If there was a race to be the first tower in Miami to win the U.S. Green Building Council’s LEED seal of approval, it appears the University of Miami Miller School of Medicine’s Clinical Research Building (now that’s a mouthful) is the winner. It may in fact be the first in South Florida, according to George Valcarcel, project manager for Perkins + Will, the building’s designers.
Though a number of high-rises here have been pre-certified based on building plans, many if not most have not gotten off the ground. Unusually, UM applied for LEED certification after the CRB was well into construction, when those involved realized the building qualified. The building was finished in 2006, but LEED certification was just awarded last month.
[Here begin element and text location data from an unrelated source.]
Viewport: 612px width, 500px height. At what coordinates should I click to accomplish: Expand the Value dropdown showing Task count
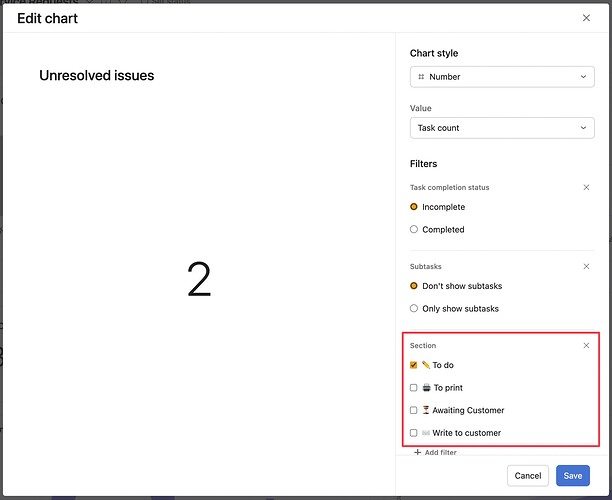tap(502, 128)
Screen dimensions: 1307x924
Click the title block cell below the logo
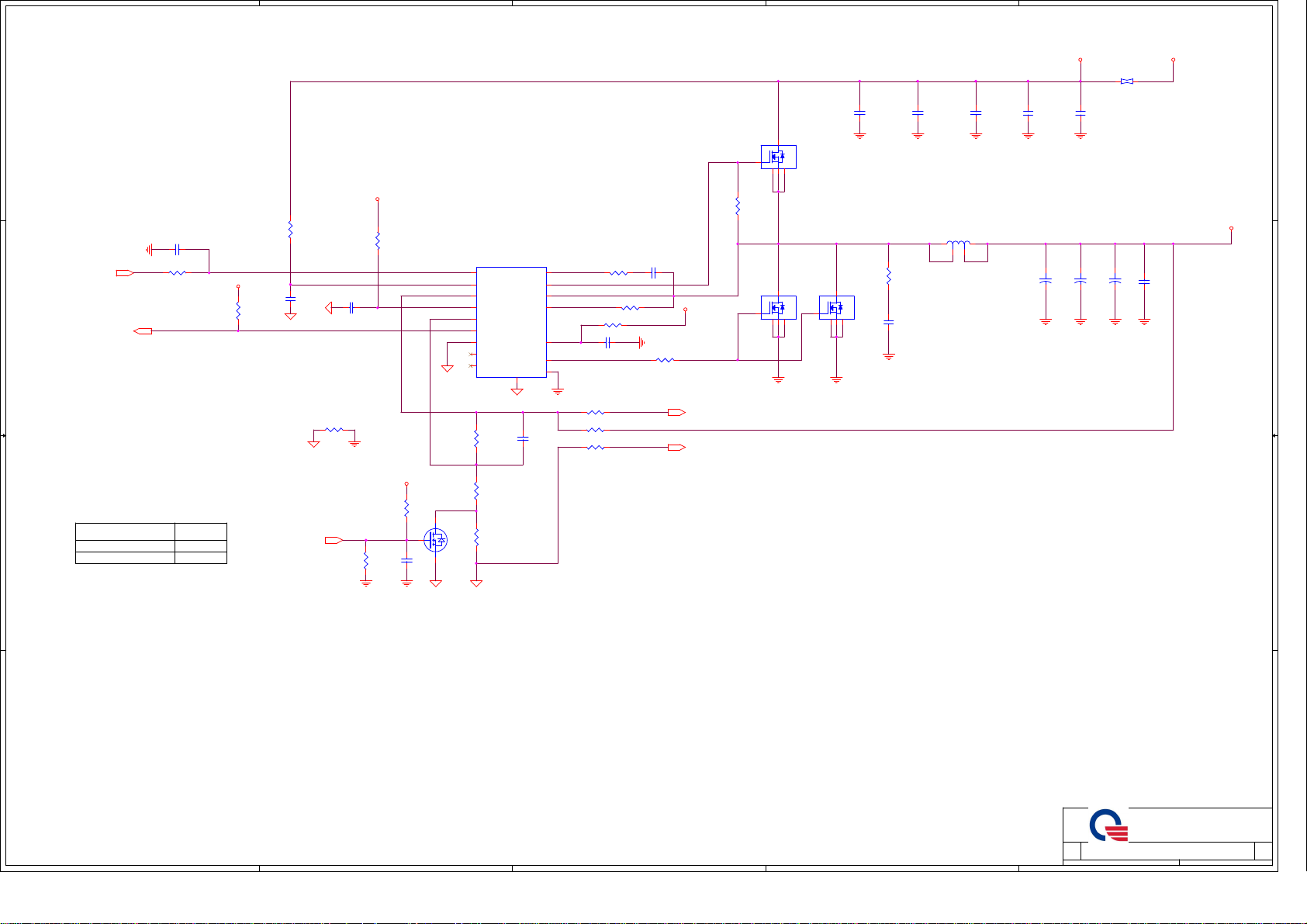(x=1129, y=850)
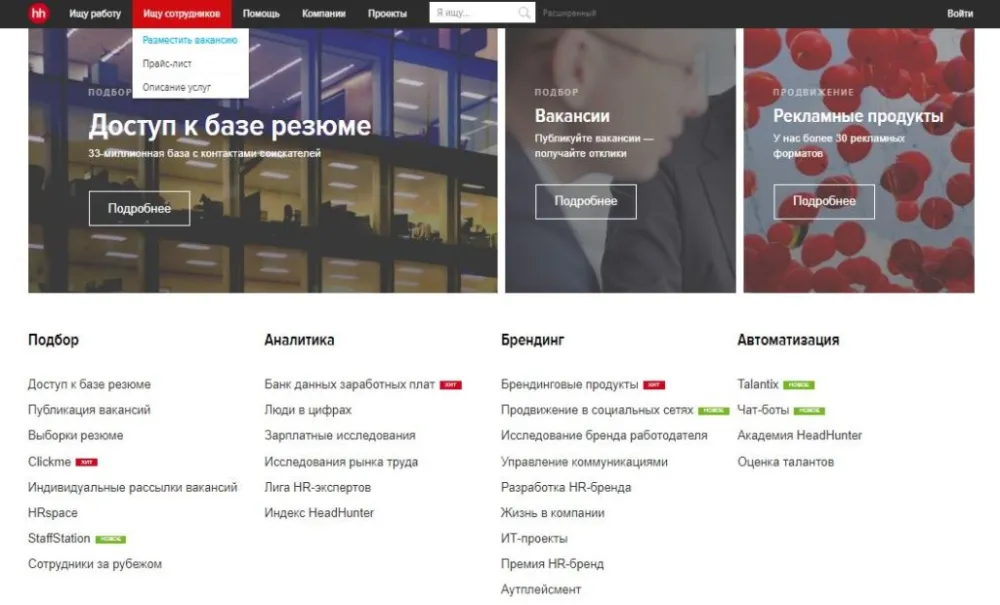Click Подробнее under Доступ к базе резюме
Viewport: 1000px width, 605px height.
[x=139, y=208]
Expect a flood of others if banks start lending to developers again. UM and Miami-Dade College’s Wolfson Campus have announced other LEED projects as well.
The CRB scored for energy efficiency and water conservation features, including an anti-heat-island effect roof, as well as use of recycled materials, among other green-building techniques.
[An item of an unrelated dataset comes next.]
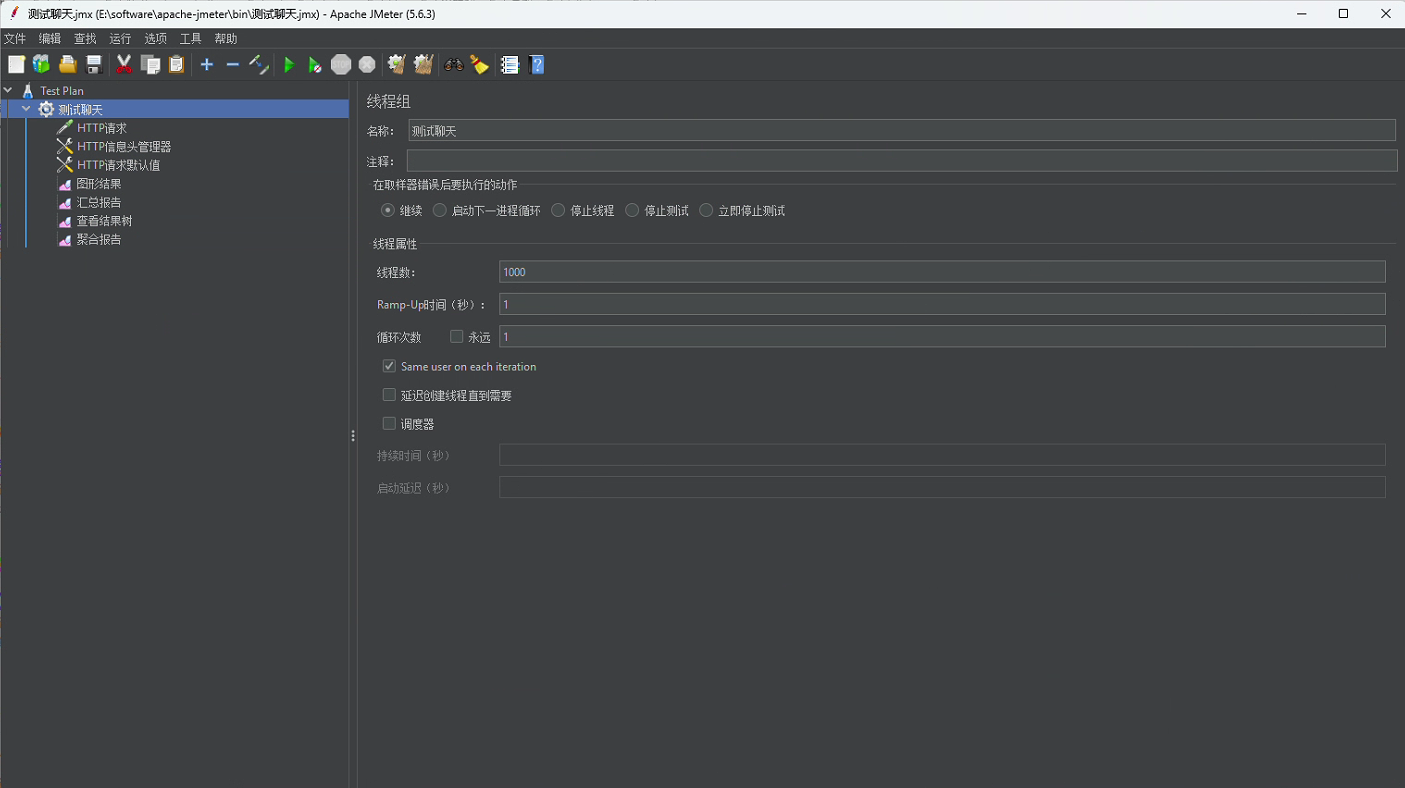Select the 停止线程 radio button

coord(559,211)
The building is also, if this amateur can venture an opinion, an elegant addition to a UM/Jackson campus whose buildings have for the most part been anything but. Do I imagine an echo of Mies’ famous Chicago towers in the Chicago-based Perkins + Will’s design for Miami? If so, Less is More turns out to be a surprisingly good fit for a place that prizes over-the-top design.
Clarification: This post previously said LEED did not exist when the CRB was planned. That was incorrect, a result of my misunderstanding. Valcarcel notes LEED was in place, just not on anyone’s radar screen yet locally. Also, a further thought: Spillis Candela’s classic raw-concrete building for Jackson’s Mailman center is an obvious exception to my comment above.